Re: [PATCH v3 21/22] arm64: Delay enabling hardware DBM feature

2018-03-08 Thread Mark Rutland
On Thu, Mar 08, 2018 at 01:53:13PM +, Dave Martin wrote:
> In practice, we don't race booting of two CPUs against each other
> IIUC.

Yup. Today, hotplugs are strictly serialized.

Several things would have to change for parallel hotplug to be feasible.

Thanks,
Mark.


Re: [PATCH v3 21/22] arm64: Delay enabling hardware DBM feature

2018-03-08 Thread Dave Martin
On Wed, Mar 07, 2018 at 05:39:09PM +, Suzuki K Poulose wrote:
> On 09/02/18 18:58, Dave Martin wrote:
> >On Fri, Feb 09, 2018 at 05:55:12PM +, Suzuki K Poulose wrote:
> >>We enable hardware DBM bit in a capable CPU, very early in the
> >>boot via __cpu_setup. This doesn't give us a flexibility of
> >>optionally disable the feature, as the clearing the bit
> >>is a bit costly as the TLB can cache the settings. Instead,
> >>we delay enabling the feature until the CPU is brought up
> >>into the kernel.

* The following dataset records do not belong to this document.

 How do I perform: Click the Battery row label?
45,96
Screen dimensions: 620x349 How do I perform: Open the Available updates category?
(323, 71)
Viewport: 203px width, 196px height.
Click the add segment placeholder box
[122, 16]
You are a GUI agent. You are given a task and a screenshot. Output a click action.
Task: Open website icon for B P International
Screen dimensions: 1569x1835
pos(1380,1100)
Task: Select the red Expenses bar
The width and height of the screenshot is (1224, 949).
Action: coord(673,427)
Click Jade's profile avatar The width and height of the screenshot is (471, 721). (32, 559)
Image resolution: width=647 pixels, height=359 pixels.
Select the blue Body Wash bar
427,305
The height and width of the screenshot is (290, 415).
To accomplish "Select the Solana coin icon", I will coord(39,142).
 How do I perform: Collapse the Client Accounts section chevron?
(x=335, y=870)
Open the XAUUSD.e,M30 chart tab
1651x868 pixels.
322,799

We use the feature capability mechanism
> >>to handle it.
> >>
> >>The hardware DBM is a non-conflicting feature. i.e, the kernel
> >>can safely run with a mix of CPUs with some using the feature
> >>and the others don't. So, it is safe for a late CPU to have
> >>this capability and enable it, even if the active CPUs don't.
> >>
> >>To get this handled properly by the infrastructure, we
> >>unconditionally set the capability and only enable it
> >>on CPUs which really have the feature. Also, we print the
> >>feature detection from the "matches" call back to make sure
> >>we don't mislead the user when none of the CPUs could use the
> >>feature.
> >>
> >>Cc: Catalin Marinas 
> >>Cc: Dave Martin 
> >>Signed-off-by: Suzuki K Poulose 
> >>---
> >>Changes since V2
> >>  - Print the feature detection message only when at least one CPU
> >>is actually using it.
> 
> 
> >>+static bool has_hw_dbm(const struct arm64_cpu_capabilities *cap,
> >>+  int __unused)
> >>+{
> >>+   static bool detected = false;
> >>+   /*
> >>+* DBM is a non-conflicting feature. i.e, the kernel can safely
> >>+* run a mix of CPUs with and without the feature. So, we
> >>+* unconditionally enable the capability to allow any late CPU
> >>+* to use the feature. We only enable the control bits on the
> >>+* CPU, if it actually supports.
> >>+*
> >>+* We have to make sure we print the "feature" detection only
> >>+* when at least one CPU actually uses it. So check if this CPU
> >>+* can actually use it and print the message exactly once.
> >>+*
> >>+* This is safe as all CPUs (including secondary CPUs - due to the
> >>+* LOCAL_CPU scope - and the hotplugged CPUs - via verification)
> >>+* goes through the "matches" check exactly once. Also if a CPU
> >>+* matches the criteria, it is guaranteed that the CPU will turn
> >>+* the DBM on, as the capability is unconditionally enabled.
> >>+*/
> >>+   if (!detected && cpu_can_use_dbm(cap)) {
> >>+   detected = true;
> >>+   pr_info("detected feature: Hardware dirty bit management\n");
> >>+   }
> >
> >Can we just do
> >
> > if (cpu_can_use_dbm(cap))
> > pr_info_once(...);
> >
> >Then we can get rid of "detected".
> 
> The reason for open coding is the cost of cpu_can_use_dbm() with
> addition of black listed CPUs in the next patch in the series.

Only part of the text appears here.